Купить и скачать полную версию книги в форматах FB2, ePub, MOBI, TXT, HTML, RTF и других
«А егда ещё был в попех, прииде ко мне исповедатися девица, многими грехами обременена, блудному делу и малакии всякой повинна; нача мне, плакавшеся, подробну возвещати во церкви, пред Евангелием стоя. Аз же, треокаянный врачь, слышавшее от нея, сам разболевся, внутри жгом огнём блудным. И горько мне бысть в тот час…»
Если, скажем, вы — житель городка П-ска (или, например, вы — его гость), и если вам, допустим, пожелается посетить здешний храм Вознесения Христова, то вам никоим образом не миновать паперти при сем храме. Никоим, говорю, образом… ни-ни! Даже и не предполагайте!
Потому что — таково здесь благорасположение маршрутов. Сначала, значит, — трамвайная и впритык к ней автобусная остановки. Затем вы переходите дорогу, ступаете на тротуарчик, сходите с тротуарчика, и здесь-то собственно и начинается паперть, а далее уже — высокое церковное крыльцо с синими перилами, золотистые церковные двери… ну, в общем, вам понятно, не так ли? И, говорю, никаким иным маршрутом, как только через паперть, вы в храм не попадете: ни в обход, ни с тылу, ни с торца…
Итак, паперть. Суетное, скорбное и, некоторым образом, философическое пространство. Так вот. Когда вы будете проходить по паперти, и уже совсем вознамеритесь ступить на церковное крыльцо с синими перилами, не забудьте перед тем взглянуть направо. Именно направо, а не налево, прошу это учесть самым обстоятельным образом!
Ибо — как раз справа от церковного крыльца я, автор сих строк, и располагаюсь. Вторым, считая от края ступеней. Первым, значит, располагается Динозавр, а вторым, акцентирую это обстоятельство повторно, ваш покорный слуга.
Дальше, за мною, ерзает на стылом осеннем ветру иной прочий бедовый народец, но это большей частью — всяческий второстепенный и малозначительный народец. Главные здесь — мы, то есть Динозавр, а затем уже и я.
Так что, говорю, обратите на нас с Динозавром свое благосклонное внимание и не обделите нас своими милостями, прежде чем ступить на синее церковное крылечко. Ведь очень может оказаться, что эти ваши милости будут единственным добрым делом во всей вашей суетной и малоосмысленной жизни.

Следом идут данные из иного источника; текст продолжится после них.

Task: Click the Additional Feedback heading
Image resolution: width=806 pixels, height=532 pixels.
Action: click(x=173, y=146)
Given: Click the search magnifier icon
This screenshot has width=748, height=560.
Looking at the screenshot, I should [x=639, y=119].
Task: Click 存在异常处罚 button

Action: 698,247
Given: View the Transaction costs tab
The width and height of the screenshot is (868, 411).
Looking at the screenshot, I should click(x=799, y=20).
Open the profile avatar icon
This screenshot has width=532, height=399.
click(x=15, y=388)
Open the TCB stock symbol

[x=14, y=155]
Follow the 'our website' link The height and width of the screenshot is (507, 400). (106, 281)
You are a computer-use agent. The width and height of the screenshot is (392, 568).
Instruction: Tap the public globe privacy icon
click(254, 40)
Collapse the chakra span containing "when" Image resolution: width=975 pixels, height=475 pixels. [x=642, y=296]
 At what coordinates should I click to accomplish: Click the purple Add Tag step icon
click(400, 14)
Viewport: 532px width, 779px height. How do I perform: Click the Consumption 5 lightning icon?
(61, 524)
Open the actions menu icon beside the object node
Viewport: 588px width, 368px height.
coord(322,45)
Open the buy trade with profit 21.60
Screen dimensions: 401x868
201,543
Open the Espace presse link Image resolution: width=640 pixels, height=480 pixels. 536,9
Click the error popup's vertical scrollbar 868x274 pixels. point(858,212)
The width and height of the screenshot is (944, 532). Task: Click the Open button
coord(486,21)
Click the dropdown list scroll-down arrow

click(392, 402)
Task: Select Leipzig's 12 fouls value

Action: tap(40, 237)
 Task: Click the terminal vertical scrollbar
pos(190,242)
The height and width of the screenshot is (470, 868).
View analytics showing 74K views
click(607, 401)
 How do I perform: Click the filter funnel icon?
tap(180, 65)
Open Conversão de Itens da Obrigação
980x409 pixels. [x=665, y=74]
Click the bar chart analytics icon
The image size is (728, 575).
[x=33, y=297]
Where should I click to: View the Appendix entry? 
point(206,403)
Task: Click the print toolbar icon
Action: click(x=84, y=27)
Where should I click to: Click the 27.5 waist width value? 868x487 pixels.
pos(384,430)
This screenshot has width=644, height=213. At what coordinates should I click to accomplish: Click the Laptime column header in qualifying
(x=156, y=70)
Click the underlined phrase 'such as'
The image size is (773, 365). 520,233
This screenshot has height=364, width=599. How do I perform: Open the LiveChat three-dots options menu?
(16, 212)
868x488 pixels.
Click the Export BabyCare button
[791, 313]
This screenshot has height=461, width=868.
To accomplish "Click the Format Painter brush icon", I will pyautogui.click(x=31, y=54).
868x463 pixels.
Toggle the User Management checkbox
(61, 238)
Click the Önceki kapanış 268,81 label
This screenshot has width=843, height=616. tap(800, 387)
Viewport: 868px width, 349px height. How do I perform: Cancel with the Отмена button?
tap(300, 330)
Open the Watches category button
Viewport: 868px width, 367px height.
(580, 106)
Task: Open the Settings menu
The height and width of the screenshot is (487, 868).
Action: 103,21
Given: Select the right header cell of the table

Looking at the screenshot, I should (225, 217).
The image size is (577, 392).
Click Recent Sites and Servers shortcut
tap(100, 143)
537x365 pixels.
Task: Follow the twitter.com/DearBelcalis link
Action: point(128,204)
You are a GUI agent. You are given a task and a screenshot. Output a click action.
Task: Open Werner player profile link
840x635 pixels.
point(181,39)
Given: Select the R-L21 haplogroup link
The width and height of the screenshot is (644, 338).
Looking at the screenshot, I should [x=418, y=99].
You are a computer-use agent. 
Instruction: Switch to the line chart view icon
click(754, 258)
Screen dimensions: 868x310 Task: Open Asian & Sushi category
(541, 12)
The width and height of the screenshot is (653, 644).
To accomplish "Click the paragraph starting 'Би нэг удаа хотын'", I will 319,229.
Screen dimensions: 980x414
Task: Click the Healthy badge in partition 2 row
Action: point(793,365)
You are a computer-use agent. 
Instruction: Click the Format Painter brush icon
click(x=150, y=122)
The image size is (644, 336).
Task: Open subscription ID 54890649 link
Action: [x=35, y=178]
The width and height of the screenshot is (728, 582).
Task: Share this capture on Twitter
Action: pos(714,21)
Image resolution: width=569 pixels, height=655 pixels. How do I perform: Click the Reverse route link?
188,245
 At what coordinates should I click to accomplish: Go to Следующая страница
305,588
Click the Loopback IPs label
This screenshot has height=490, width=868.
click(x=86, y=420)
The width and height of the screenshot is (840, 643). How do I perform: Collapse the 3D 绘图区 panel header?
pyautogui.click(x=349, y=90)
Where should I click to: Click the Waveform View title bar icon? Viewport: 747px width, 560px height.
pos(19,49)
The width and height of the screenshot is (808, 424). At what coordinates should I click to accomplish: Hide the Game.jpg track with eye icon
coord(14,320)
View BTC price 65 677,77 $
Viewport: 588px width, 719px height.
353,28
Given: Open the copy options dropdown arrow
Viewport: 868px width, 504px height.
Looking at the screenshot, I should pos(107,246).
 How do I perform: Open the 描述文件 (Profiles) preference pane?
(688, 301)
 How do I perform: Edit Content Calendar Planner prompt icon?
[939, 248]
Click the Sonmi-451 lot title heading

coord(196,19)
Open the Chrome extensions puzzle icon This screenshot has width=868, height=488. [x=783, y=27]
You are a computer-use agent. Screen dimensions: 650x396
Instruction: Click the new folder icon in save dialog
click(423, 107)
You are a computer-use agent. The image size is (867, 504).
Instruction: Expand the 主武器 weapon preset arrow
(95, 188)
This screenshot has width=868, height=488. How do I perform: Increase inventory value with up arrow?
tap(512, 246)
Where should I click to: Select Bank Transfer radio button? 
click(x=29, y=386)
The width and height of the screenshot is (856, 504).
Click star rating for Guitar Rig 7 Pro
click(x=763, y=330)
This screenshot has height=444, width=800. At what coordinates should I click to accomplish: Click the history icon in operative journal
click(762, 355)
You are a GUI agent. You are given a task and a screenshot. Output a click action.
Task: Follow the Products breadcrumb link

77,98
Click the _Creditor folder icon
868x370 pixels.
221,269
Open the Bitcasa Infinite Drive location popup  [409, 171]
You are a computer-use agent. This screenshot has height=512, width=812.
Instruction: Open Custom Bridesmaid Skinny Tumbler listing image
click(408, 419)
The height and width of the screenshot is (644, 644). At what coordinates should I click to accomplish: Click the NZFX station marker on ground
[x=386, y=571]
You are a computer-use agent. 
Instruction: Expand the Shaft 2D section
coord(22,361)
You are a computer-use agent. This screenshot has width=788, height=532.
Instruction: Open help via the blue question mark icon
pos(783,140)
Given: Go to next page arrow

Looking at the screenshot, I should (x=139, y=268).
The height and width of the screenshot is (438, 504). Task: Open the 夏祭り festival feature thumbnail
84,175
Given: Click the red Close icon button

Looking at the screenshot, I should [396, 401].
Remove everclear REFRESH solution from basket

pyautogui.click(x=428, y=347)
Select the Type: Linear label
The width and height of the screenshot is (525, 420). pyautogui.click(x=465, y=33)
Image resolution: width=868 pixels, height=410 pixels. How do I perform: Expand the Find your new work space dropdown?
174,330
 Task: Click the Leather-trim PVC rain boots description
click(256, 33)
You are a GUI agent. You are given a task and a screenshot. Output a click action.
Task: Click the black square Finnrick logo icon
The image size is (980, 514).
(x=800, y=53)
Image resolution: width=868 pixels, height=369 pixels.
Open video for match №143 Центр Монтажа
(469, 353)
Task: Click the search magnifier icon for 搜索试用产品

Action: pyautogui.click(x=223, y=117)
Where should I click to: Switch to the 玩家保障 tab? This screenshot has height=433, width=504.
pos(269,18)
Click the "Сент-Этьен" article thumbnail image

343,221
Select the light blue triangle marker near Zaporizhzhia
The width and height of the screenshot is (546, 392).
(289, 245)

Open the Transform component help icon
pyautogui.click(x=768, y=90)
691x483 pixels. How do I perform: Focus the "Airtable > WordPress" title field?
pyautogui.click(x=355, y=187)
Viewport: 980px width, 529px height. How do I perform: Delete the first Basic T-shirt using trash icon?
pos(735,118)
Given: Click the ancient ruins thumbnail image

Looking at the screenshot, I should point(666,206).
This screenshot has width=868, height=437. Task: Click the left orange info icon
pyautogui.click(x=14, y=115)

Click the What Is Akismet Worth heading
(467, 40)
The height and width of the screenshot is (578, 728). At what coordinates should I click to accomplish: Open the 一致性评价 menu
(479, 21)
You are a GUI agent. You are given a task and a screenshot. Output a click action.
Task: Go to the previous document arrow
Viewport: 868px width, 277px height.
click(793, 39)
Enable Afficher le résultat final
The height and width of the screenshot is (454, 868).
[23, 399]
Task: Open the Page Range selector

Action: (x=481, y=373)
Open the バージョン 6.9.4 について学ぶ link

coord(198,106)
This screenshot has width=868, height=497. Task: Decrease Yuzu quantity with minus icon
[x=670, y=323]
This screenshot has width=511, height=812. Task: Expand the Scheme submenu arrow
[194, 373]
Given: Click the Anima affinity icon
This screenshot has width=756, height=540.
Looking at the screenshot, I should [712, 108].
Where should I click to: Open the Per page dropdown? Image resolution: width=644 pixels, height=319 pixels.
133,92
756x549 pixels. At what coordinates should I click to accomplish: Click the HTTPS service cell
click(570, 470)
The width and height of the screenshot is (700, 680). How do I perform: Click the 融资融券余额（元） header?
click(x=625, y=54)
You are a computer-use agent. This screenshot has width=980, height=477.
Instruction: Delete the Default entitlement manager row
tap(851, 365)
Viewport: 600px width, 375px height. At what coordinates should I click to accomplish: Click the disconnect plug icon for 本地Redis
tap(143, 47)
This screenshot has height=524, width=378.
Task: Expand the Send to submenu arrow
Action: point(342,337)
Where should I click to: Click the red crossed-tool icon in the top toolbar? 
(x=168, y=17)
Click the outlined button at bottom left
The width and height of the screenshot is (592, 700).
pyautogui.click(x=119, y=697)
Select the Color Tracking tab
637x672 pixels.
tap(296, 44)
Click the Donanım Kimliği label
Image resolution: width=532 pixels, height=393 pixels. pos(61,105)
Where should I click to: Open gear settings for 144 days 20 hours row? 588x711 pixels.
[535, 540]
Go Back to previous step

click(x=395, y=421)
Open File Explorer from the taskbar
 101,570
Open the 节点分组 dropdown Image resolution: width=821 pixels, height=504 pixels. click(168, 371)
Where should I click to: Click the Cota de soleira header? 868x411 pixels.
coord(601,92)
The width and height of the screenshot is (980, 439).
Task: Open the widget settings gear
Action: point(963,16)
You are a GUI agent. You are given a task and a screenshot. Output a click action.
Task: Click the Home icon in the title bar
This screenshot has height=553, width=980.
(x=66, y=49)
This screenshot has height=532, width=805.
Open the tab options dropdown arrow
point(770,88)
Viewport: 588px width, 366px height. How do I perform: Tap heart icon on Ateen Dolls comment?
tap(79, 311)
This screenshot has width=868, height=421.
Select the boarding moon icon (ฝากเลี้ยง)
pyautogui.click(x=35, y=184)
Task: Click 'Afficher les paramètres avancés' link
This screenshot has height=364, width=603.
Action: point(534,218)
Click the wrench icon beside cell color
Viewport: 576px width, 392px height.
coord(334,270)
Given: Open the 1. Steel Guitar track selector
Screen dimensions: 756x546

Тем и оправдаетесь перед Судией. «А что хорошего, — спросит у вас Судия, — вы сотворили за вашу бесталанную жизнь? Ну же, припоминайте, окаянные!» «А вот, Господи, — припомните вы, — однажды, проходя по паперти храма Вознесения Христова, что в городке П-ске, мы подали милостыню двум нищим — Динозавру и Мальцеву-Пальцеву. Ну, тем самым, которые справа от церковного крылечка…» Мальцев-Пальцев — это как раз и есть я, ваш покорный слуга, который восседает всегда вторым справа от церковного крыльца, а о Динозавре я уже упоминал. «Ну, так…» — скажет на это Судия, да и ничего больше Он не скажет, потому что — о чем еще говорить? Не о чем говорить, ибо когда-то вы и вправду подали милостыню двум церковным нищим — Динозавру и Мальцеву-Пальцеву.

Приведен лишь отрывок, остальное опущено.